### WORK REQUEST
In the records below, find the line that contains "The width and". Retype that line and all the lines after it through the end, leaving out the pictures.

### DATA SUPPLIED
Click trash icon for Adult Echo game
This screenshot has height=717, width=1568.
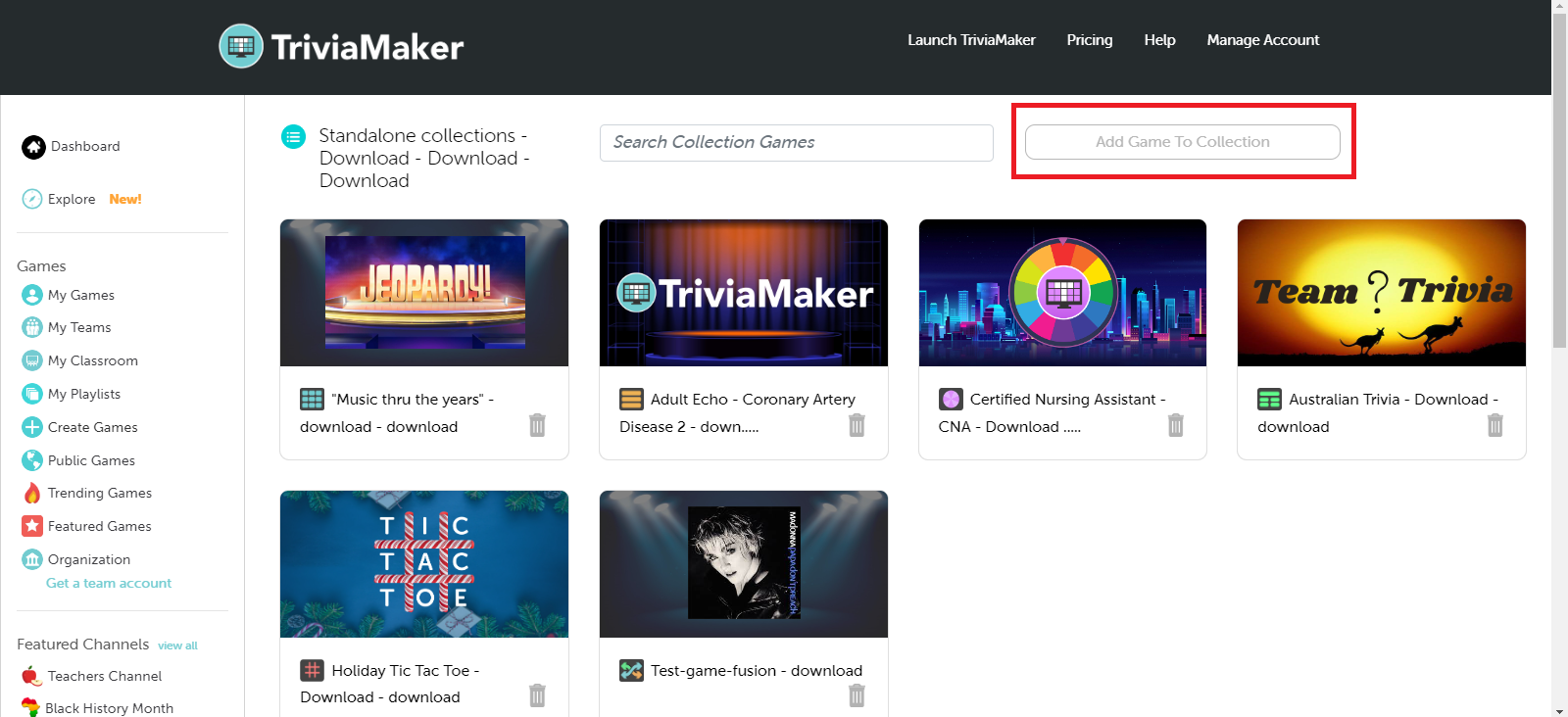(x=857, y=425)
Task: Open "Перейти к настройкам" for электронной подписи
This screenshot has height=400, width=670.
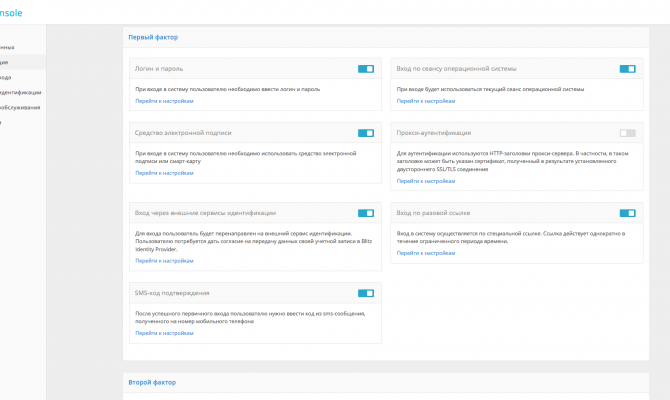Action: pos(164,173)
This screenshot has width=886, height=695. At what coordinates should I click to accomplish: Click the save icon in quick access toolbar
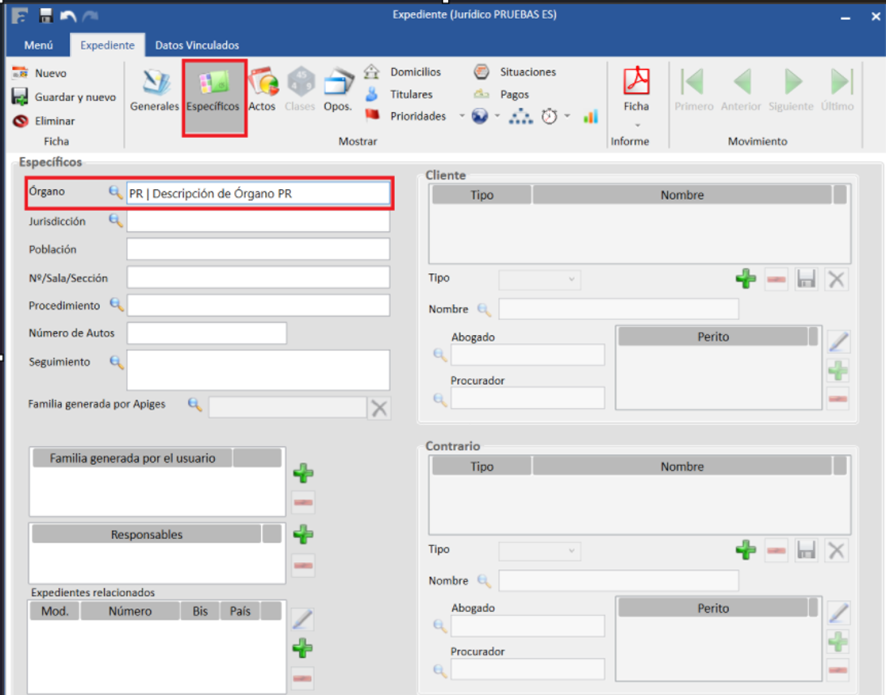[x=46, y=15]
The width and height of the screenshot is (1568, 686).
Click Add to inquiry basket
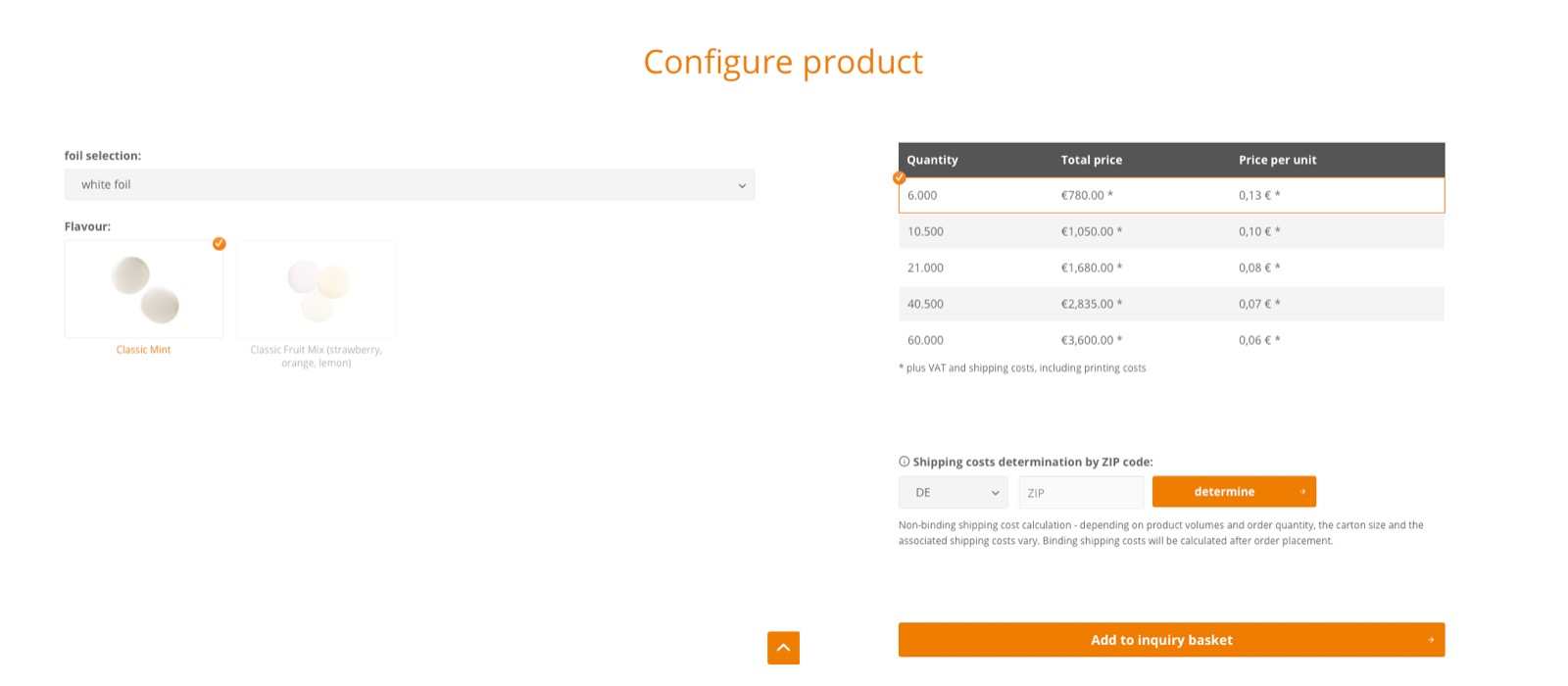coord(1161,640)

### RESPONSE TO THE TASK
The width and height of the screenshot is (1568, 686).
Click Add to inquiry basket
coord(1161,640)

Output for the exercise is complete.